┌─ Data for analysis

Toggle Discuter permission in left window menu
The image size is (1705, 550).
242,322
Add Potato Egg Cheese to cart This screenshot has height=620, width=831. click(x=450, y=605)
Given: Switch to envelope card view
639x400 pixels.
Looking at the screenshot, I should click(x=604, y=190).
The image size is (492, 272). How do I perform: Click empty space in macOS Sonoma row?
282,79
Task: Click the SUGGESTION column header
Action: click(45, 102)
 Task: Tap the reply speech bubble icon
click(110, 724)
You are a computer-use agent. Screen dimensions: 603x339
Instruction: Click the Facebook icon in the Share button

└─
┌─ Data for analysis

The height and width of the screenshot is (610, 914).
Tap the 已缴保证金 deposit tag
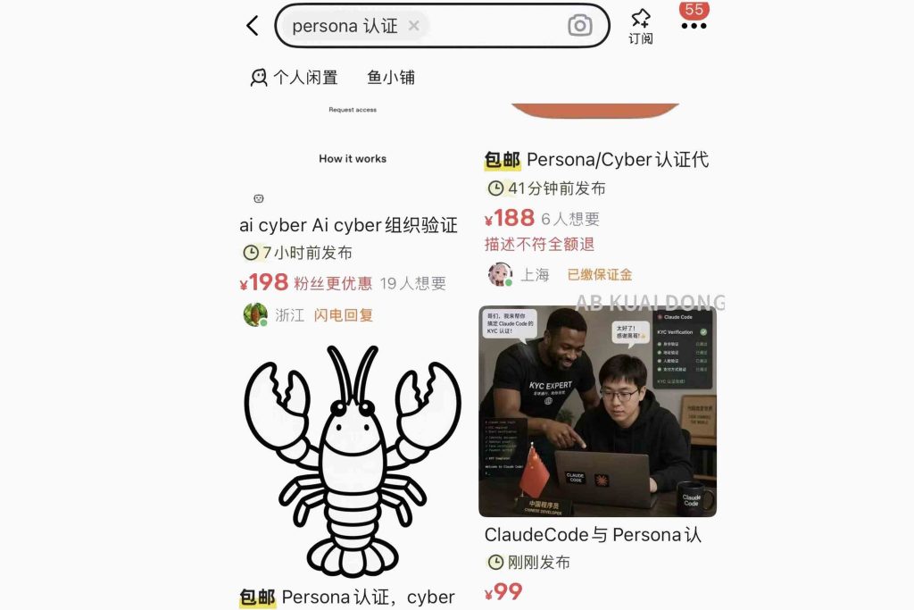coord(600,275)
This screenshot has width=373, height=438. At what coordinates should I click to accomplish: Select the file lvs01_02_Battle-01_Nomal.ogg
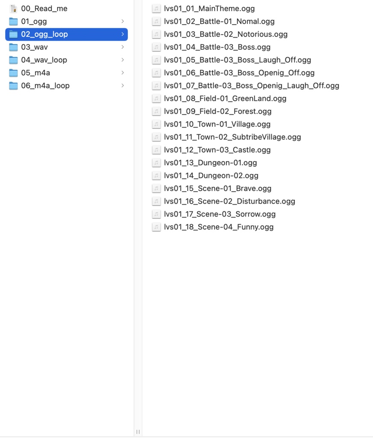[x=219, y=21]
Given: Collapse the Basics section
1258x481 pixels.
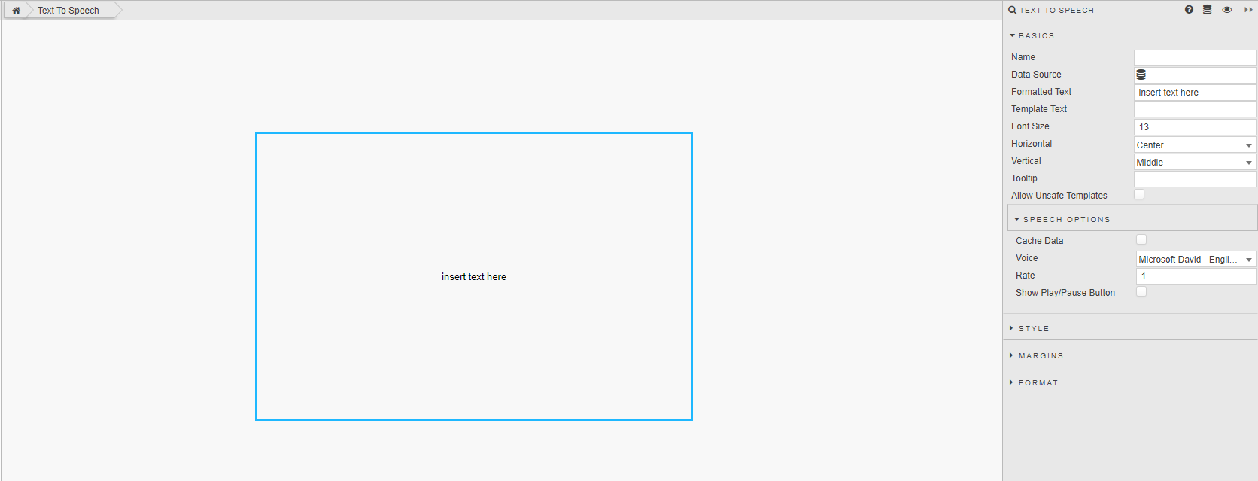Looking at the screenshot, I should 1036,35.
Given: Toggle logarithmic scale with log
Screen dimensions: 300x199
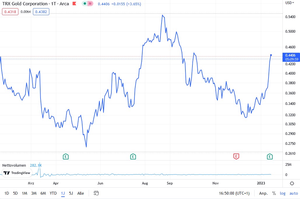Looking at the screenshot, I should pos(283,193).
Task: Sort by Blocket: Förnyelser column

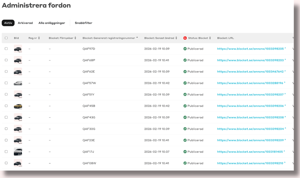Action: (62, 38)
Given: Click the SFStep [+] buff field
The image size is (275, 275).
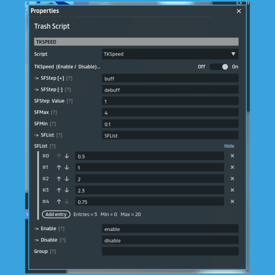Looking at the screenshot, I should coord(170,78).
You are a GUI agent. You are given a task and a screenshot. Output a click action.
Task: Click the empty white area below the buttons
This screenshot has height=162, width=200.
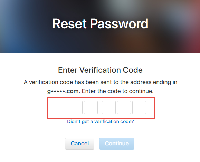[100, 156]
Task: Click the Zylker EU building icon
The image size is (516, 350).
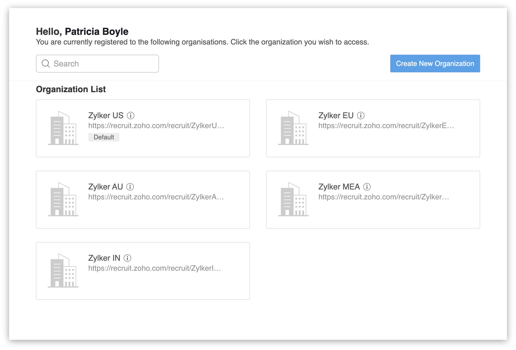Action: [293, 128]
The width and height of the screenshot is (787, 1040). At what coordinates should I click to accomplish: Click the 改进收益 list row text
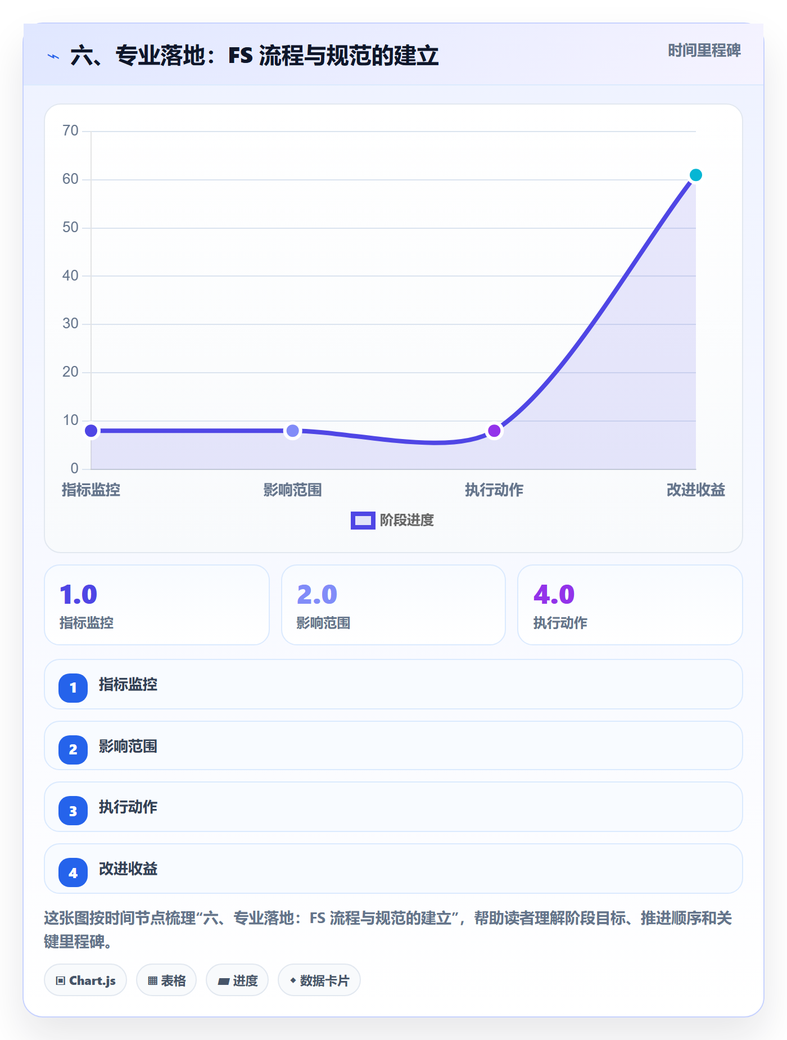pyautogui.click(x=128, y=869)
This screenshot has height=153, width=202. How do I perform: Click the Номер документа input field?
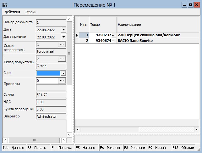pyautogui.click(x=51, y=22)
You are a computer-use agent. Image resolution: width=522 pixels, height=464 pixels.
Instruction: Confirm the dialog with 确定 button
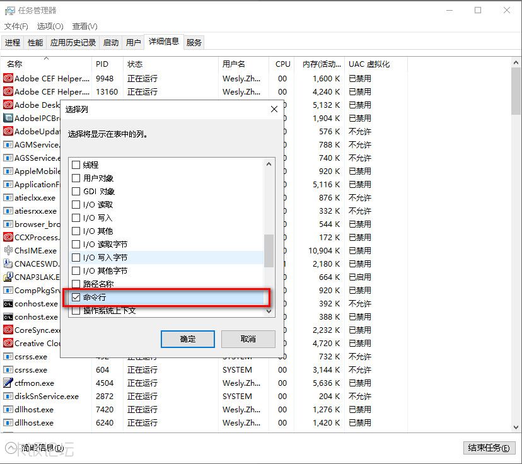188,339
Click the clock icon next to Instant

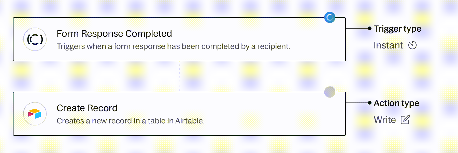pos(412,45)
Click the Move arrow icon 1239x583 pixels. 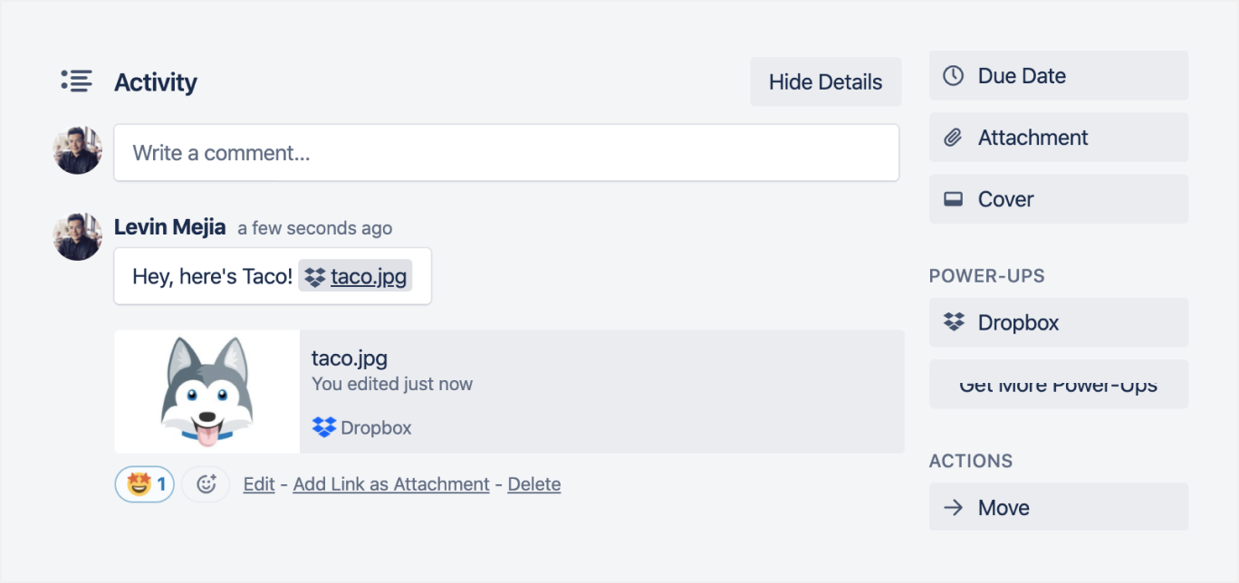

└─

### What to work on
Where a line of the data contains "agent", include it in the tally, and answer with the tally alone.

### Result of this exercise
3